Work to be completed - Starting with the line that contains "missionary (547, 1491)" and ending with the final line of the data below, print those lines exactly and nothing else.

The data section start

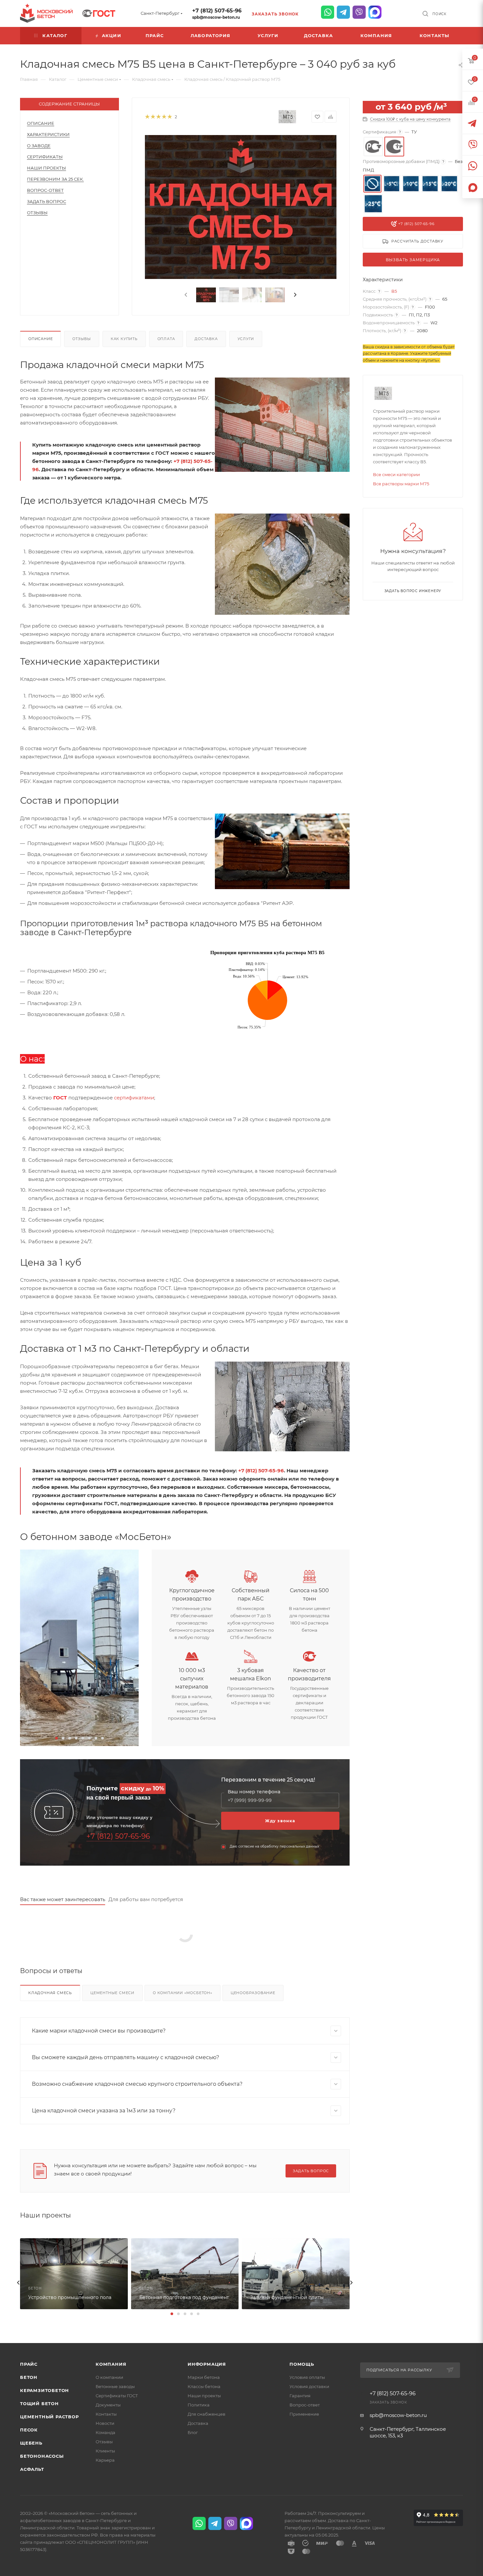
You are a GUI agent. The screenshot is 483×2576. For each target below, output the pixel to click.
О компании (109, 2377)
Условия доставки (309, 2386)
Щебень (31, 2443)
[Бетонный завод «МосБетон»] (79, 1648)
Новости (105, 2423)
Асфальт (32, 2469)
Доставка (206, 338)
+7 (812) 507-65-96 (217, 11)
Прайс (28, 2364)
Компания (111, 2364)
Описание (40, 123)
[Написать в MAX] (374, 12)
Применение (304, 2414)
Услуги (246, 338)
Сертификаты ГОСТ (117, 2395)
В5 (394, 291)
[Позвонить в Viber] (359, 12)
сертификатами (134, 1097)
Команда (105, 2432)
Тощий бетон (39, 2403)
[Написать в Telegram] (343, 12)
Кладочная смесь (50, 1992)
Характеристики (48, 134)
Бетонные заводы (115, 2386)
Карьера (105, 2460)
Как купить (124, 338)
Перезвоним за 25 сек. (55, 179)
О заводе (39, 145)
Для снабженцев (206, 2414)
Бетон (28, 2377)
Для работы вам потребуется (145, 1899)
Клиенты (105, 2450)
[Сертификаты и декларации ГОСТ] (98, 12)
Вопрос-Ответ (45, 190)
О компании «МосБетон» (182, 1992)
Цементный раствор (49, 2416)
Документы (108, 2404)
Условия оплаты (307, 2377)
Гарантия (299, 2395)
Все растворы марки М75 (401, 483)
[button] (56, 1738)
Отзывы (37, 212)
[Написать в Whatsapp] (327, 12)
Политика (199, 2404)
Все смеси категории (396, 474)
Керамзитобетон (44, 2390)
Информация (207, 2364)
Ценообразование (253, 1992)
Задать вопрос (46, 201)
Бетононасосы (42, 2456)
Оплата (166, 338)
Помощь (301, 2364)
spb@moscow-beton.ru (216, 17)
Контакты (106, 2414)
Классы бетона (204, 2386)
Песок (29, 2429)
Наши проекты (46, 168)
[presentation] (185, 295)
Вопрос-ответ (304, 2404)
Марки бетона (204, 2377)
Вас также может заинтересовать (62, 1899)
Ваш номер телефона (254, 1792)
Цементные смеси (112, 1992)
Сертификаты (45, 156)
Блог (193, 2432)
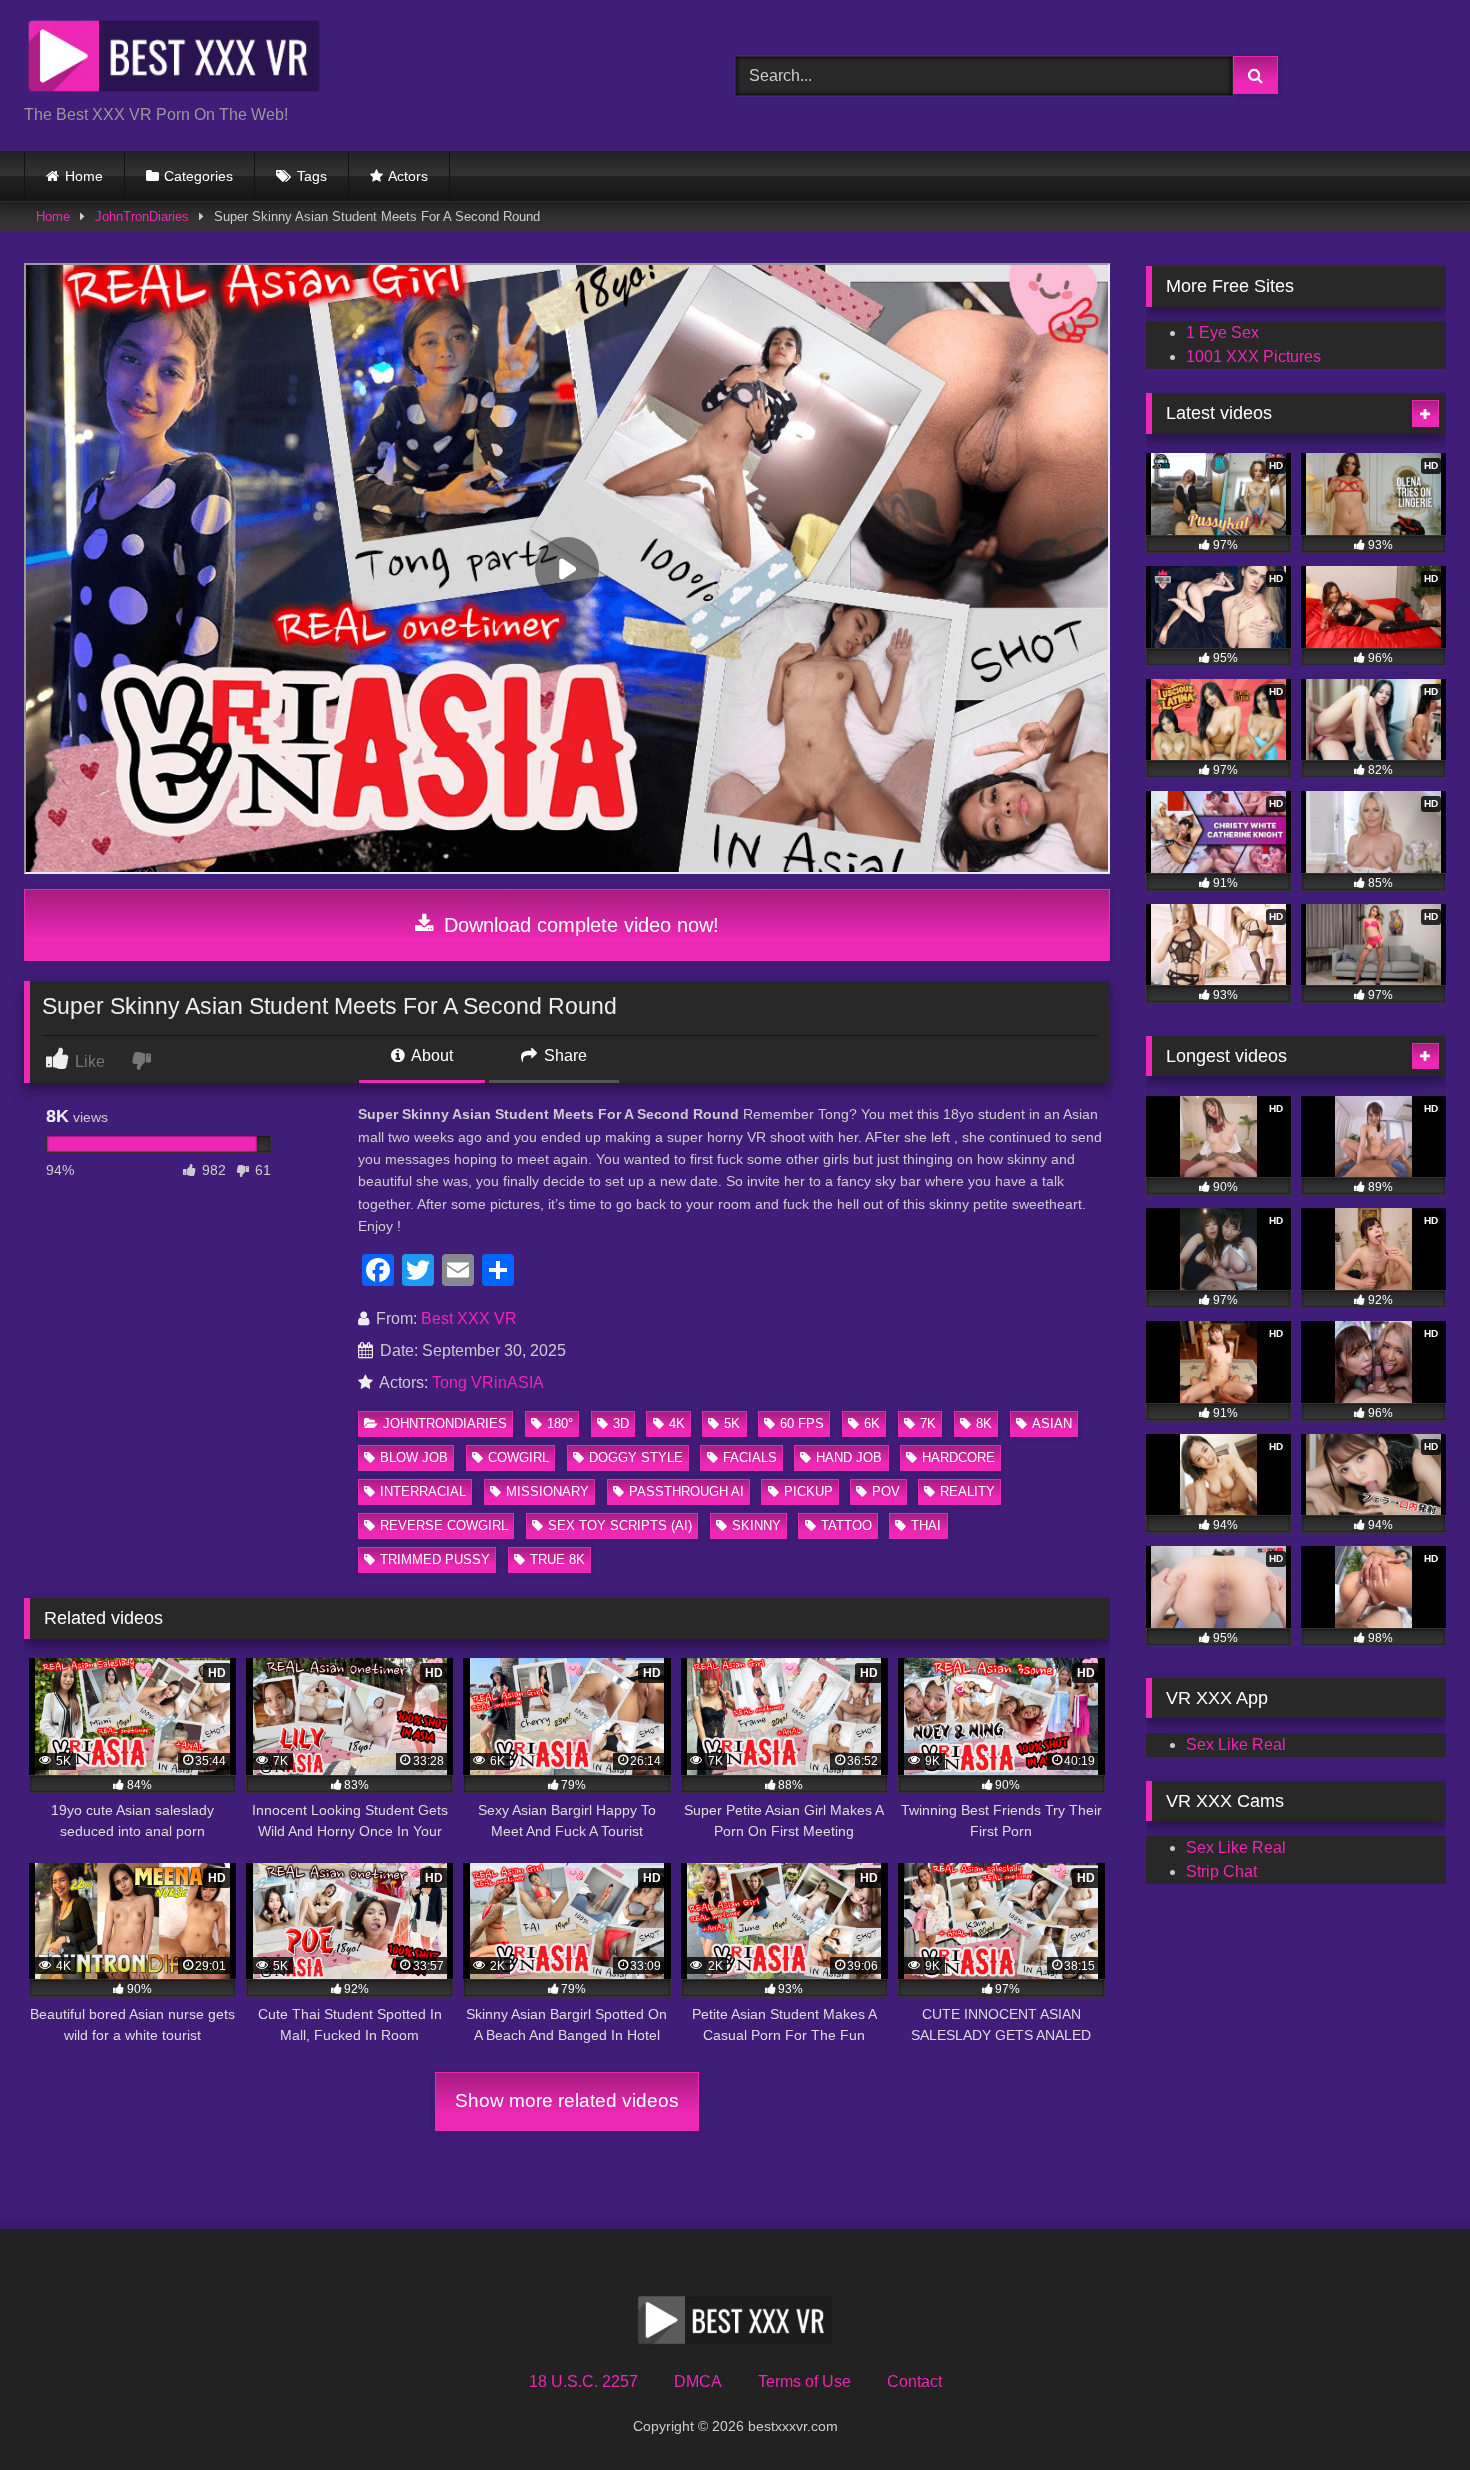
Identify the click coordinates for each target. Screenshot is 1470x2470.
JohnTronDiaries (142, 216)
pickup (808, 1491)
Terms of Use (804, 2381)
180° (560, 1423)
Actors (408, 176)
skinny (756, 1525)
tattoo (846, 1525)
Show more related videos (567, 2100)
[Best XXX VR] (174, 59)
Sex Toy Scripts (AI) (620, 1525)
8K (984, 1423)
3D (621, 1423)
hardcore (958, 1457)
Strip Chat (1221, 1871)
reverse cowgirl (444, 1525)
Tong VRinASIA (488, 1382)
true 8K (557, 1559)
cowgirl (518, 1457)
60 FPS (802, 1423)
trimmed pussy (435, 1559)
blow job (414, 1457)
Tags (312, 176)
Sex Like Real (1236, 1744)
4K (677, 1423)
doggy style (636, 1457)
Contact (914, 2381)
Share (563, 1055)
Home (84, 176)
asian (1052, 1423)
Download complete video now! (578, 925)
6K (872, 1423)
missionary (547, 1491)
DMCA (698, 2381)
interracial (423, 1491)
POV (886, 1491)
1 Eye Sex (1222, 332)
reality (967, 1491)
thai (926, 1525)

The data section end

Expected answer -
missionary (547, 1491)
DMCA (698, 2381)
interracial (423, 1491)
POV (886, 1491)
1 Eye Sex (1222, 332)
reality (967, 1491)
thai (926, 1525)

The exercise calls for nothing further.